* START Material shown *

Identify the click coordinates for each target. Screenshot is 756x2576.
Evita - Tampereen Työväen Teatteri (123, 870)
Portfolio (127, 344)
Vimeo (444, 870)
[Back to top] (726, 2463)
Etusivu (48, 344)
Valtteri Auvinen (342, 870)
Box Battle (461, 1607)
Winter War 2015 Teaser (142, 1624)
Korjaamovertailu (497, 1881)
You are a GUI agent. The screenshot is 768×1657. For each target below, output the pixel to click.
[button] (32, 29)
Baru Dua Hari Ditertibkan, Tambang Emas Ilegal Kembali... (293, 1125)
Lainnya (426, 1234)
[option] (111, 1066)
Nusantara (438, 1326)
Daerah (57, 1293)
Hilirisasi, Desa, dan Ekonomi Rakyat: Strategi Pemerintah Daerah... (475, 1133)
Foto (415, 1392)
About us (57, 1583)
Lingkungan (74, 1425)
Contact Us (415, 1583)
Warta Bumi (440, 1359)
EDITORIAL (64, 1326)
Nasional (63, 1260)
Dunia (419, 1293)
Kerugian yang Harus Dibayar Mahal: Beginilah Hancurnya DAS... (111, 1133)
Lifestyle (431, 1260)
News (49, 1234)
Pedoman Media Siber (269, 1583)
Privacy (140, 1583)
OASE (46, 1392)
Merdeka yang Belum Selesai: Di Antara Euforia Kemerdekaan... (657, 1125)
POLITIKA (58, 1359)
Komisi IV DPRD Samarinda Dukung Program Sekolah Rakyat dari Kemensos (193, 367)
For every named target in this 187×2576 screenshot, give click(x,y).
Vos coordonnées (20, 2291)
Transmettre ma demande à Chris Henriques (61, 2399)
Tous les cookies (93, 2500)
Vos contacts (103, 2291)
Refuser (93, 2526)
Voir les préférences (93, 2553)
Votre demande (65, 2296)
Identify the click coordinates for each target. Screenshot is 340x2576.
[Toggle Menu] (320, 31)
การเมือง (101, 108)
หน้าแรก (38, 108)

* END Material shown *

Rewrite the rows starting with the one that contains "Foto (415, 1392)" and continuing through the one that contains "Komisi IV DPRD", replacing "Lifestyle" with "Gaya Hidup" and leaving everything else unchanged.

Foto (415, 1392)
About us (57, 1583)
Lingkungan (74, 1425)
Contact Us (415, 1583)
Warta Bumi (440, 1359)
EDITORIAL (64, 1326)
Nasional (63, 1260)
Dunia (419, 1293)
Kerugian yang Harus Dibayar Mahal: Beginilah Hancurnya DAS... (111, 1133)
Gaya Hidup (431, 1260)
News (49, 1234)
Pedoman Media Siber (269, 1583)
Privacy (140, 1583)
OASE (46, 1392)
Merdeka yang Belum Selesai: Di Antara Euforia Kemerdekaan... (657, 1125)
POLITIKA (58, 1359)
Komisi IV DPRD Samarinda Dukung Program Sekolah Rakyat dari Kemensos (193, 367)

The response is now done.